The freezing of petrol, diesel and LPG price revision despite rising costs will affect the profitability of state-owned companies Indian Oil Corporation (IOC), Bharat Petroleum Corporation Ltd (BPCL) and Hindustan Petroleum Corporation Ltd (HPCL) this fiscal year, Fitch Ratings said on Wednesday. .
The three state-owned fuel retailers have not changed car fuel prices for more than four months now to help the government contain runaway inflation.
“Marketing losses due to price freezes for gasoline (gasoline), gas oil (diesel) and liquefied petroleum gas (LPG) during recent periods of high crude oil prices may put pressure on profitability and, therefore, Indian Petroleum Marketing Company Credit Measures (WTO),” Fitch said in a note.
The rating agency expected OMC credit metrics to weaken beyond the negative triggers in their Autonomous Credit Profiles (SCPs) in the fiscal year ending March 2023 (FY23), retail losses outweighing strong gross refining margins (GRMs).
“However, metrics are expected to improve to levels adequate for SCPs beginning in FY24, based on our assumptions of lower crude oil prices and a resulting decline in refinery gate prices. This should allow marketing margins to improve and may provide opportunities to recoup some current year losses,” it said.
Fuel sales in India reached pre-Covid-19 levels in the April-June quarter of the current fiscal year.
All three companies posted record GRMs, benefiting from unprecedented product gaps amid tighter supply and demand in the industry.
“However, overall profitability was weighed down by marketing losses,” he said.
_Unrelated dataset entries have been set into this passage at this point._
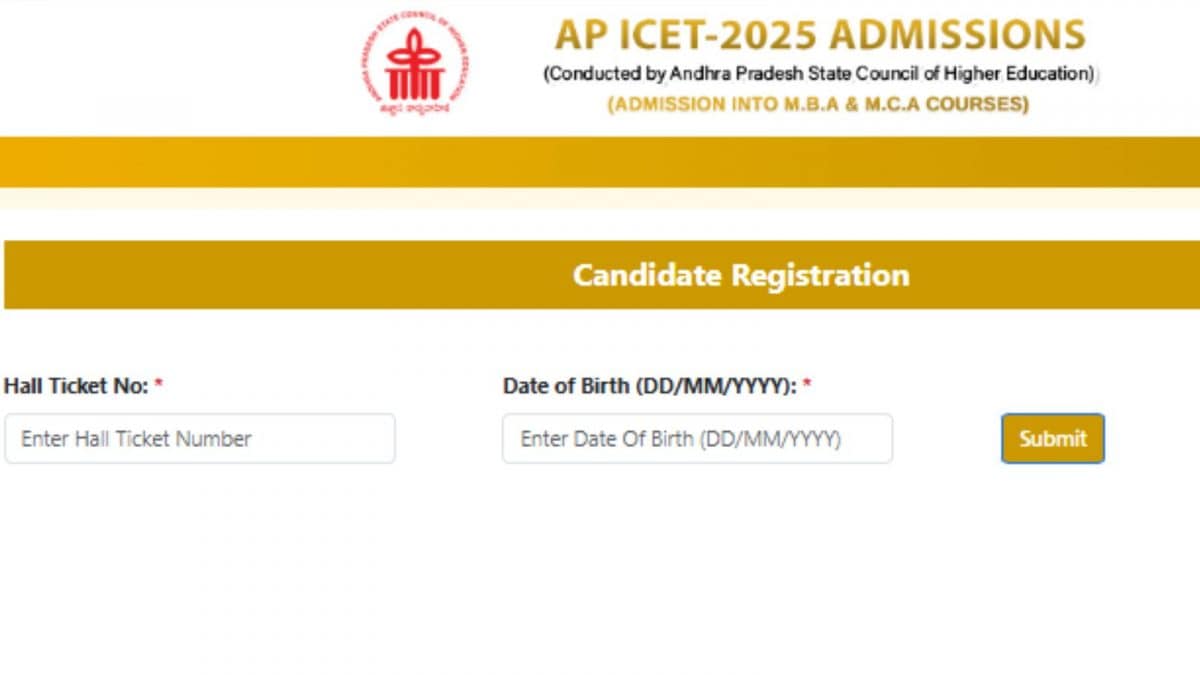Click the red asterisk beside Hall Ticket No
Screen dimensions: 1200x675
pos(158,384)
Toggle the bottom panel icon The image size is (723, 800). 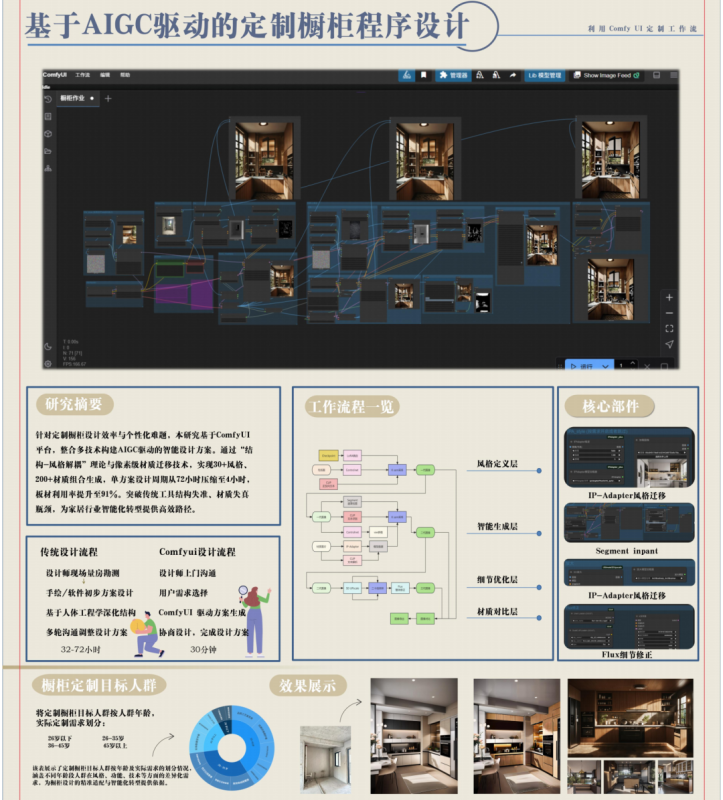click(657, 75)
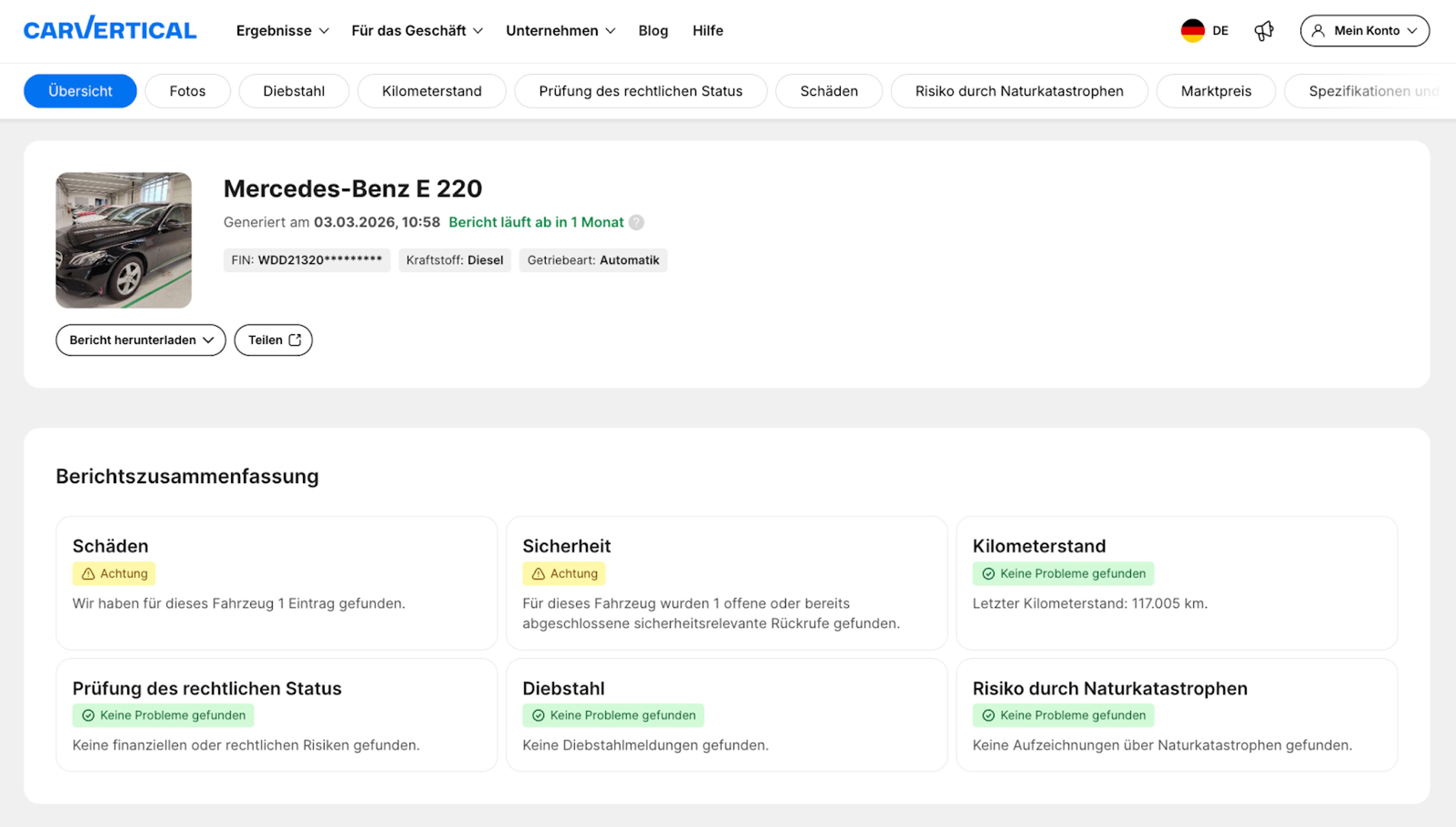
Task: Expand the Unternehmen menu
Action: coord(560,31)
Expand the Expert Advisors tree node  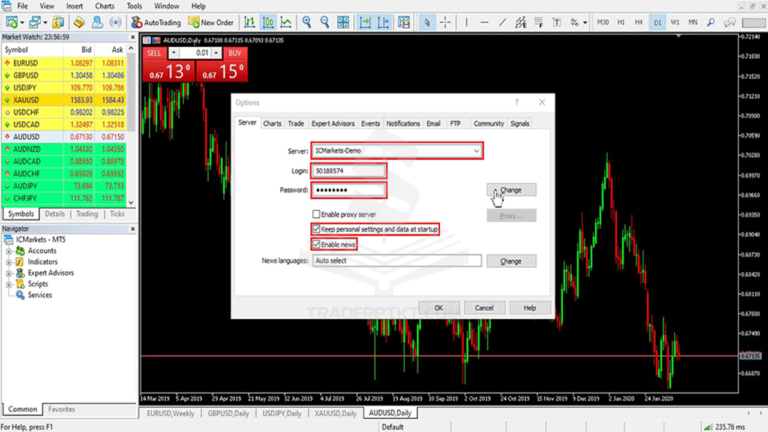[x=9, y=273]

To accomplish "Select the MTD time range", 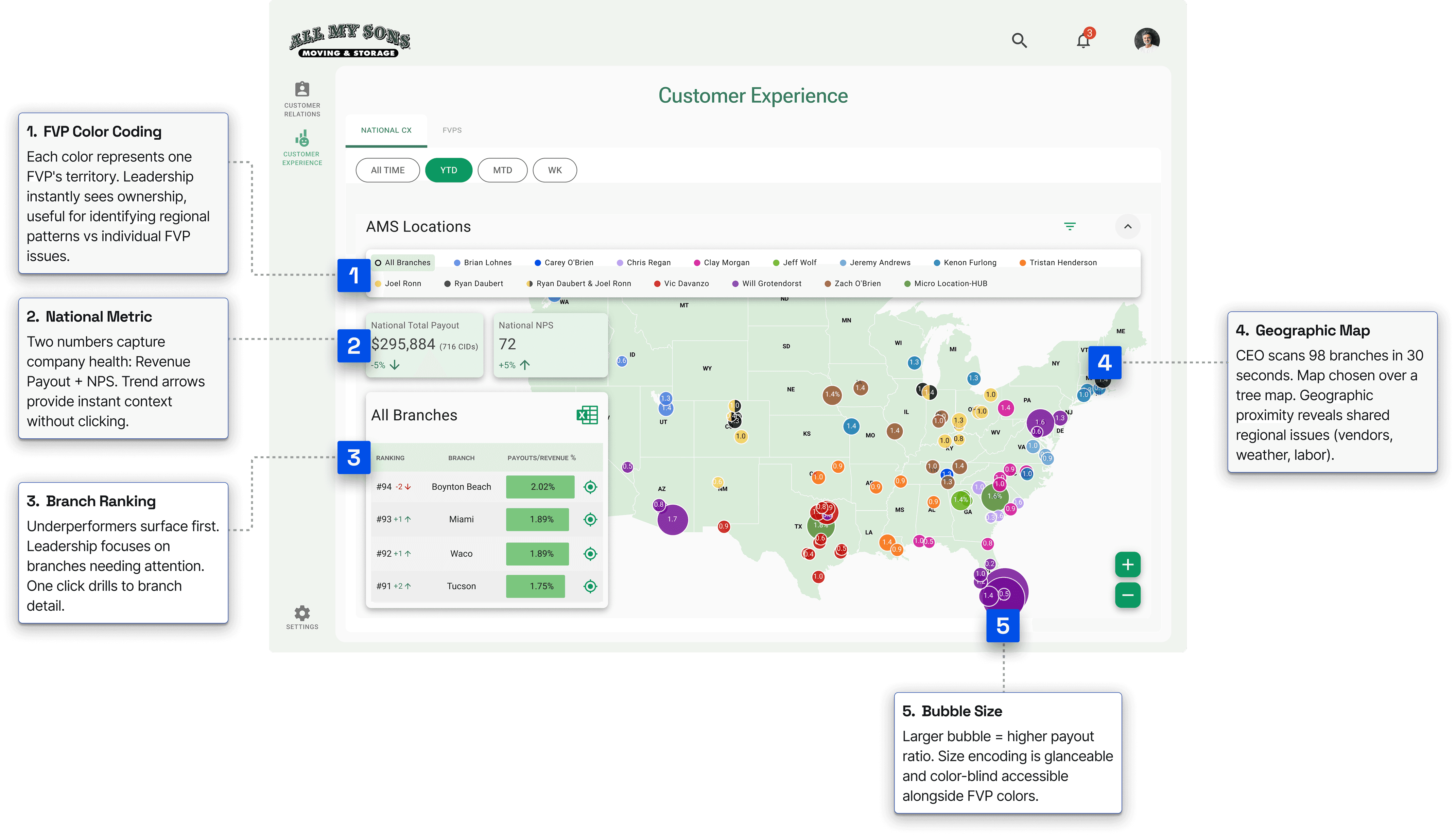I will [502, 170].
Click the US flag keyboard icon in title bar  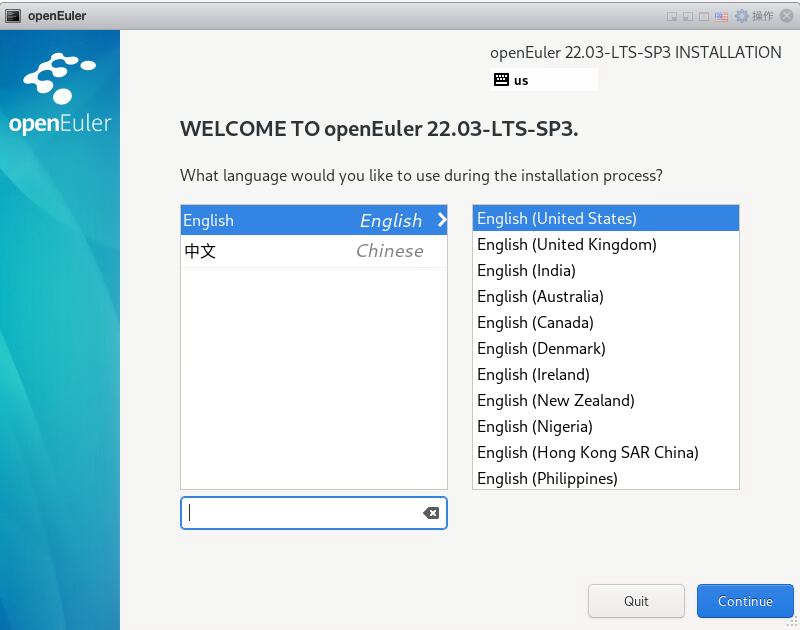pos(721,16)
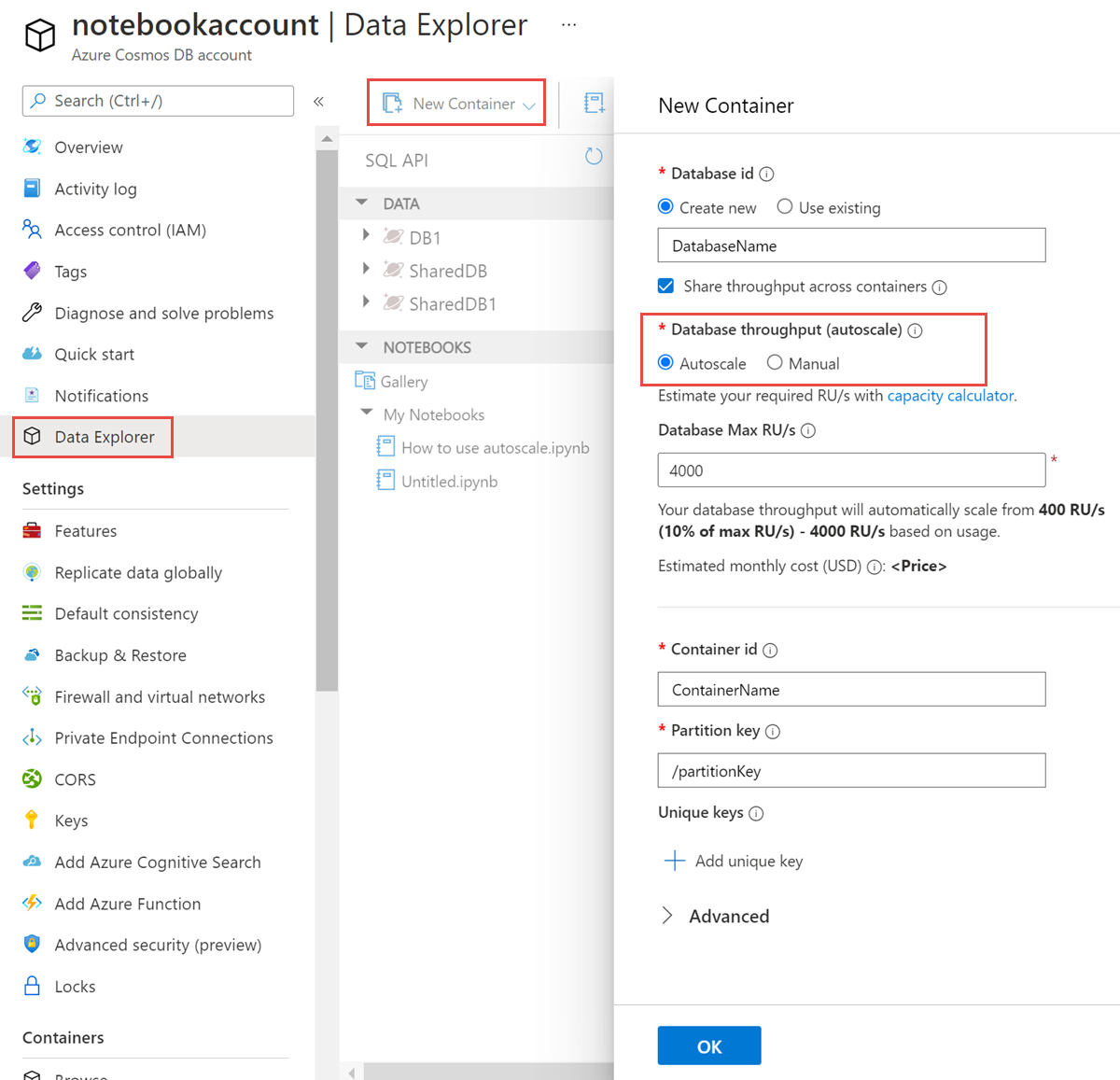Click the Database id info icon
1120x1080 pixels.
766,174
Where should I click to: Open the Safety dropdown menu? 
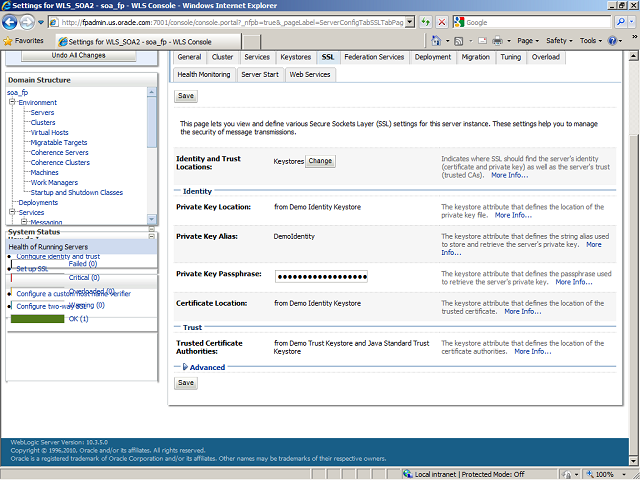(559, 41)
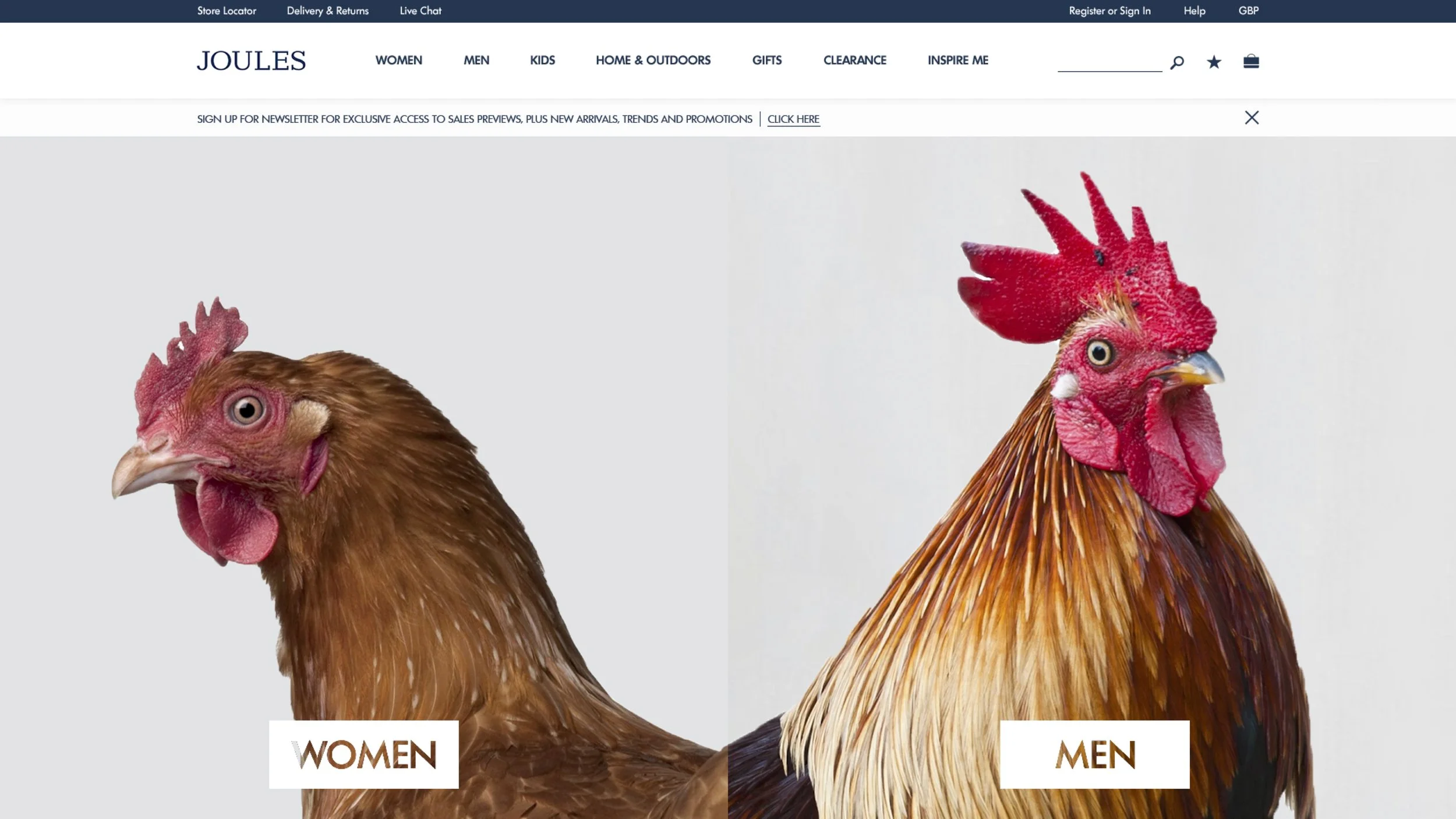1456x819 pixels.
Task: Dismiss the newsletter banner with X
Action: click(1252, 118)
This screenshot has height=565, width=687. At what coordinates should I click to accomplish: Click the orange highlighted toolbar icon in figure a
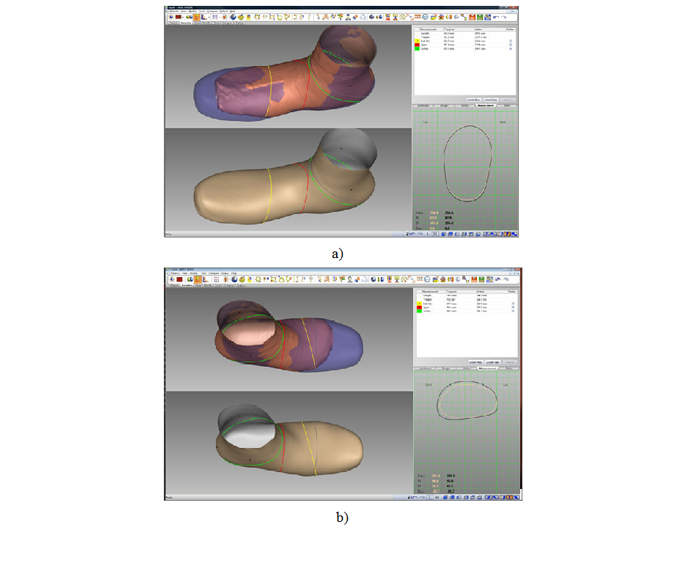pos(197,17)
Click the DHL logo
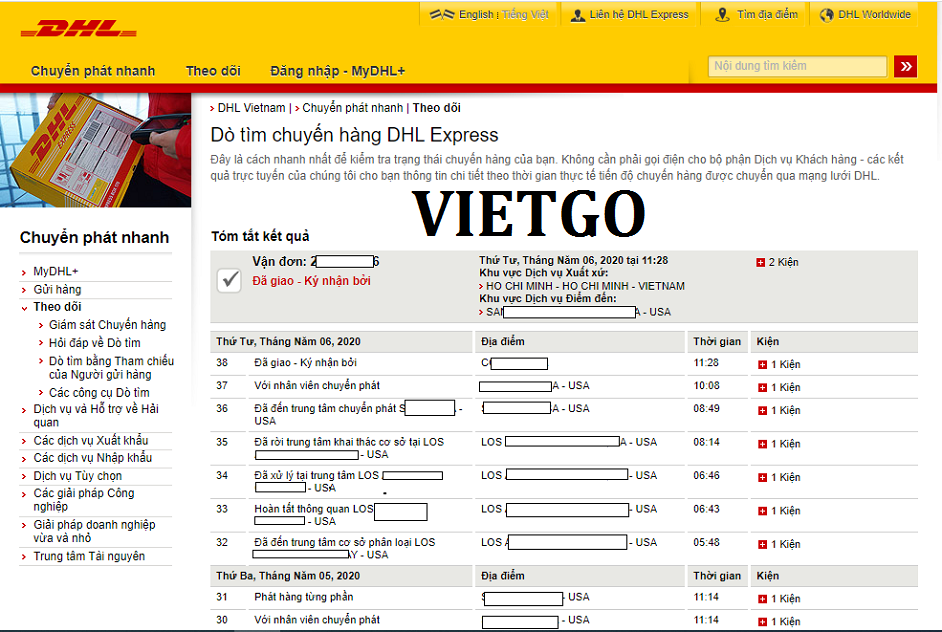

HPCL recorded the highest EBITDA loss of Rs 11,900 crore in the first quarter (FY22: Rs 9,700 crore profit), given its higher share of marketing revenue.
BPCL also reported an EBITDA loss of Rs 4,900 crore (FY22: Rs 19,200 crore profit), despite a better balance between marketing and refining volume.
IOC’s positive EBITDA of Rs 5,800 crore (FY22: Rs 47,100 crore) was supported by its larger refining operation, including a stand-alone refining subsidiary, and a more diversified revenue stream.
“OMCs bore the largest share of the burden of soaring crude oil prices in 2022, despite government tax cuts, with only limited price increases being passed on to end consumers,” Fitch said.
He expected near-term prices to continue to reflect the government’s efforts to balance the country’s fiscal needs, inflationary pressures in the economy and the financial health of the WTO.
“However, OMC marketing margins are expected to remain in line with long-term crude oil price movements. In the past, the government has allowed OMC to recoup losses resulting from the temporary suspension of daily price reviews during subsequent periods,” he added.
The ratings of the three companies are driven by their close ties to the government.
“A scenario of prolonged state interference in retail automotive fuel prices and losses at CMOs would be negative for their SCPs. This could lead to a rethinking of the government’s approach to fuel prices.
“We believe the freedom for CMOs to control retail fuel prices would support the government’s attempts to reinvigorate the divestment of BPCL, should it choose to do so,” the rating agency said.